Copy the umbrella insurance text from "So let’s consider" to "the injured party.", and switch "injured party" to "injured person".

* **Excerpted passage**
┏━━

You have a nice home, two cars and steady jobs. Life is good. That’s why you may need umbrella insurance. For most families, it’s an essential level of insurance that goes beyond what your home and auto policies cover. An umbrella policy can provide an additional layer of protection, giving you broader coverage if you’re sued and peace of mind knowing you’re protected.
Whether it’s auto, home, motorcycle, boat or other kinds of policies, all liability insurance has maximum limits. These limits are determined by how much coverage you are willing to pay for, though in all cases insurance companies have a liability ceiling. But what happens if you ever need to go over your limit or break that liability ceiling? That’s where umbrella insurance comes in.
Umbrella insurance is liability coverage above and beyond your existing liability coverage on your auto, home, motorcycle, boat or other types of insurance. Basically, what it amounts to is a single overarching (hence the “umbrella” name as it covers you in a broad sense) policy that takes affect as soon as your liability coverage from any of your underlying insurance policies (such as home insurance) is maxed out.
There are many ways that your underlying liability coverage could be maxed out, but in most cases, it will usually involve gross negligence on the part of someone on your policy, which then either results in extreme medical bills and/or a lawsuit. The gross negligence could involve an auto or boating accident, an unsafe part of your home or property that results in an injury or death (including swimming pools), or something similar.
So let’s consider an example in which you have maximum liability coverage of $250,000 on your auto insurance policy. If someone on your policy commits an act of gross negligence (though not criminal – criminal activity is never covered) and seriously injures someone, causing damages in excess of your $250,000 liability – let’s say to $450,000, so $200,000 over your max coverage – then your umbrella policy would kick in and cover you for that additional $200,000. This may include legal fees, medical bills and other hardships suffered by the injured party.

┗━━

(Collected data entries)
┏━━

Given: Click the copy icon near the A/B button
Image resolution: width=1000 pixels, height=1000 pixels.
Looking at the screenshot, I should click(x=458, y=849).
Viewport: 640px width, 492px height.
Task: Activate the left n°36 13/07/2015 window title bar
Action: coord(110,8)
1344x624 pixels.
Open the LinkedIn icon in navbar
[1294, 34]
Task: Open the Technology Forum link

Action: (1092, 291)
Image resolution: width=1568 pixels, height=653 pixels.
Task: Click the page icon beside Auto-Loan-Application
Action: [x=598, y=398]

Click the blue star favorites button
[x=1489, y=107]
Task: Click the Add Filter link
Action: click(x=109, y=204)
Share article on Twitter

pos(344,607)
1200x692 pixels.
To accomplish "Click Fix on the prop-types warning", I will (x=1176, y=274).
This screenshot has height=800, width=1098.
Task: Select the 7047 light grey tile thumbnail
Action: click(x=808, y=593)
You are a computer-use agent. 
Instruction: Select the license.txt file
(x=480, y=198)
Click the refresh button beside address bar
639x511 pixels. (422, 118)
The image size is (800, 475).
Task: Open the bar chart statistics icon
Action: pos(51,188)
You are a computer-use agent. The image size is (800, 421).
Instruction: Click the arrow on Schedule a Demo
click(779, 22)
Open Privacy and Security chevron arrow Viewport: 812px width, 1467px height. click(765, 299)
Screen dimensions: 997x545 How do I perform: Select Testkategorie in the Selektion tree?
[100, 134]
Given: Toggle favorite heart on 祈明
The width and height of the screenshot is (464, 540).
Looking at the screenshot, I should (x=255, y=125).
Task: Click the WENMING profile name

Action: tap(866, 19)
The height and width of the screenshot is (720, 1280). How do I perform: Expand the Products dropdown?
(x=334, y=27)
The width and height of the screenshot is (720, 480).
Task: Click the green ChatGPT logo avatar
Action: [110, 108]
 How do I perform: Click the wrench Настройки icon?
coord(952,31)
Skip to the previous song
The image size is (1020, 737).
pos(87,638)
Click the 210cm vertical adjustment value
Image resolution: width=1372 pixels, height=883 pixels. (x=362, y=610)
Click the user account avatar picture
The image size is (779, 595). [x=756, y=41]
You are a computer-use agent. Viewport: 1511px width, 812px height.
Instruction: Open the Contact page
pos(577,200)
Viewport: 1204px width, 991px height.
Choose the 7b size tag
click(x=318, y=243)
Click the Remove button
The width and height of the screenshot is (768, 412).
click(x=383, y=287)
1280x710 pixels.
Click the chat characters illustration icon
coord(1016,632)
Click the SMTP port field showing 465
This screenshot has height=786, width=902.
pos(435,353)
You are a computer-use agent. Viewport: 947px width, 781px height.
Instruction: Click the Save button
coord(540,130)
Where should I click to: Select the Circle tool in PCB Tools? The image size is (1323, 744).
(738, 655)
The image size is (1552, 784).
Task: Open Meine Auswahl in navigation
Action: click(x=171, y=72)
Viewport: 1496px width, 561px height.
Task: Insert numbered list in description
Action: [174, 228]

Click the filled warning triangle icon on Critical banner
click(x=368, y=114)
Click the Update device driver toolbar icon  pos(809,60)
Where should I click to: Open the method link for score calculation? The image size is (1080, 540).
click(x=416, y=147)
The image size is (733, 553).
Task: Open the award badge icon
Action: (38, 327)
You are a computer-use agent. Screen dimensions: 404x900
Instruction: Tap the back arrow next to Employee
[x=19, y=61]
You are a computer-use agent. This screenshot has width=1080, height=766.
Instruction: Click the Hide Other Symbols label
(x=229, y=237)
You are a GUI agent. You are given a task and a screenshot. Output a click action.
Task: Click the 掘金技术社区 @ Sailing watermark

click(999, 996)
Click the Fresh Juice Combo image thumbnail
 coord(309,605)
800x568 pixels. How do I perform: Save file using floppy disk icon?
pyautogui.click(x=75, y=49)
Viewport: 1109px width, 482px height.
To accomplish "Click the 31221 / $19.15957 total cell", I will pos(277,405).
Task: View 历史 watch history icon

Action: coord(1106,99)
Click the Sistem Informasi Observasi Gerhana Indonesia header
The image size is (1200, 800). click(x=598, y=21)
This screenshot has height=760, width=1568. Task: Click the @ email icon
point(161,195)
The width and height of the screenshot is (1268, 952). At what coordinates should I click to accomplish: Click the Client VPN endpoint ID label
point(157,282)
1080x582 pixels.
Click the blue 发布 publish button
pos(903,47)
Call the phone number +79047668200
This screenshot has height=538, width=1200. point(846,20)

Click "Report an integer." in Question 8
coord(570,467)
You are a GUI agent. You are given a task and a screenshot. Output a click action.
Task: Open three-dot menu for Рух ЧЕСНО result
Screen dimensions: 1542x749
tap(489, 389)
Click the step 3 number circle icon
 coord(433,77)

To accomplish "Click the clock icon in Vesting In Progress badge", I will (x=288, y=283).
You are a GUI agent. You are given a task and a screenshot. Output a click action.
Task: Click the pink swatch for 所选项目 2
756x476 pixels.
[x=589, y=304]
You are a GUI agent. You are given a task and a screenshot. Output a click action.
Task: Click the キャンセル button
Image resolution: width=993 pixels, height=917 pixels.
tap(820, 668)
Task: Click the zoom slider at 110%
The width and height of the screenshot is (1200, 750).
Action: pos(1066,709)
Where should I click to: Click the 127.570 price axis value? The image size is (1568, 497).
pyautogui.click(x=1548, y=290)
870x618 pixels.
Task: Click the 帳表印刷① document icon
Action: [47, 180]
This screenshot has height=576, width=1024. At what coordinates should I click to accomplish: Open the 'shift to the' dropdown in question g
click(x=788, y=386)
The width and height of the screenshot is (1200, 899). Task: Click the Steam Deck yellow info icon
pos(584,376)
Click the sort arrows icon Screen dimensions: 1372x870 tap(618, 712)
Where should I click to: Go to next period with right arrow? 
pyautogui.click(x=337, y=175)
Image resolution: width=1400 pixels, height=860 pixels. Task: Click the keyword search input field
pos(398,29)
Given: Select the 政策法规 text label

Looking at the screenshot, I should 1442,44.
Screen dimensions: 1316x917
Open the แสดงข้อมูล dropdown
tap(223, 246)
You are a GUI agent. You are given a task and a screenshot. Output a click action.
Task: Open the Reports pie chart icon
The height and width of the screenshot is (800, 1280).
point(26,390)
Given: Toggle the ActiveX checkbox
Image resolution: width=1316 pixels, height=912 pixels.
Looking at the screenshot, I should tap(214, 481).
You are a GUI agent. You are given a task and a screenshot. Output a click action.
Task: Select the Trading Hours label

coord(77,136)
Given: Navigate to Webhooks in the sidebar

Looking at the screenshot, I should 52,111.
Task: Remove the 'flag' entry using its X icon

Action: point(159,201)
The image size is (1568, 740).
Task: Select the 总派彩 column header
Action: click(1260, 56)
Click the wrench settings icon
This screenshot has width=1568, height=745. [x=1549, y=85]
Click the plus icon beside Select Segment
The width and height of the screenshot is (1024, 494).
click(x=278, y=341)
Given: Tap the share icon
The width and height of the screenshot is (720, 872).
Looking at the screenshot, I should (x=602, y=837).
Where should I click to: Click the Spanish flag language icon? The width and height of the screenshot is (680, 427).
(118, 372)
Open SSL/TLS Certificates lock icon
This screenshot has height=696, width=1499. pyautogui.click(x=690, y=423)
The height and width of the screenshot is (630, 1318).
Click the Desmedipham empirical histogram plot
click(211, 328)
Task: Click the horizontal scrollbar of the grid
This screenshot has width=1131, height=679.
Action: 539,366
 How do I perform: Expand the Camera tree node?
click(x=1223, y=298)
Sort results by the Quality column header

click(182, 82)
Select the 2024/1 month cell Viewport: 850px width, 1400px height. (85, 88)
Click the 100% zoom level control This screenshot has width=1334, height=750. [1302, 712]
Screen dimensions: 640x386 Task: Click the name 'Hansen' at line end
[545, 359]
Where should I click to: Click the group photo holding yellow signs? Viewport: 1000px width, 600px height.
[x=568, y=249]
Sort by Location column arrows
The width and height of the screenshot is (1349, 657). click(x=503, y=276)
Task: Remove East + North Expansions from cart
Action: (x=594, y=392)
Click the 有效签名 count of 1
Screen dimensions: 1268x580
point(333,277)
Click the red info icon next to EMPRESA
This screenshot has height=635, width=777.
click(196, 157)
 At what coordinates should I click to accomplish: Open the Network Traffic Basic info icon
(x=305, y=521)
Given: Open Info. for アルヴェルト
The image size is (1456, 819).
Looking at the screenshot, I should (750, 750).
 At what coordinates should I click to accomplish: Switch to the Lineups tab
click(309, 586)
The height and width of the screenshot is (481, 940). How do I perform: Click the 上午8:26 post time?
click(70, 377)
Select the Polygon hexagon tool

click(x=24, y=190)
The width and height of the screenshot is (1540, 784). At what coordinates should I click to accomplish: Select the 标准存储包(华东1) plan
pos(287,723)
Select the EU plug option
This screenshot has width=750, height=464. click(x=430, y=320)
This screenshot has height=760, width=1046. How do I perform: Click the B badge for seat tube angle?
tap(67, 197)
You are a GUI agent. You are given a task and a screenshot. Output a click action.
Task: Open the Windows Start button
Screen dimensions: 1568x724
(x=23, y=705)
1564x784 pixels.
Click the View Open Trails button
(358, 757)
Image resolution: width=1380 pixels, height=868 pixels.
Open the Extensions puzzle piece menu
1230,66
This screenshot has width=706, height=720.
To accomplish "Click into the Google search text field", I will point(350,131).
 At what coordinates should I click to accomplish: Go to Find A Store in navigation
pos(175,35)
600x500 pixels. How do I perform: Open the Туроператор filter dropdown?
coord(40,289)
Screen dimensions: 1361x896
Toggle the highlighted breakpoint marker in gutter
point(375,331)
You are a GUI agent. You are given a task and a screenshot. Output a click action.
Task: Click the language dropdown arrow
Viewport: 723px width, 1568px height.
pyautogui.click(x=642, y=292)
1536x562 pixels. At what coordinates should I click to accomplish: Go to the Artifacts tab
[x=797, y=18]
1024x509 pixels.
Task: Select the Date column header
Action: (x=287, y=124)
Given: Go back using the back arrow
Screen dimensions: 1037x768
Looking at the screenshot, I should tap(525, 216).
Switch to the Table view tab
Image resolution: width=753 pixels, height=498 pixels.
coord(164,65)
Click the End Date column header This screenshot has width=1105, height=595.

┗━━

* **Written solution**
So let’s consider an example in which you have maximum liability coverage of $250,000 on your auto insurance policy. If someone on your policy commits an act of gross negligence (though not criminal – criminal activity is never covered) and seriously injures someone, causing damages in excess of your $250,000 liability – let’s say to $450,000, so $200,000 over your max coverage – then your umbrella policy would kick in and cover you for that additional $200,000. This may include legal fees, medical bills and other hardships suffered by the injured person.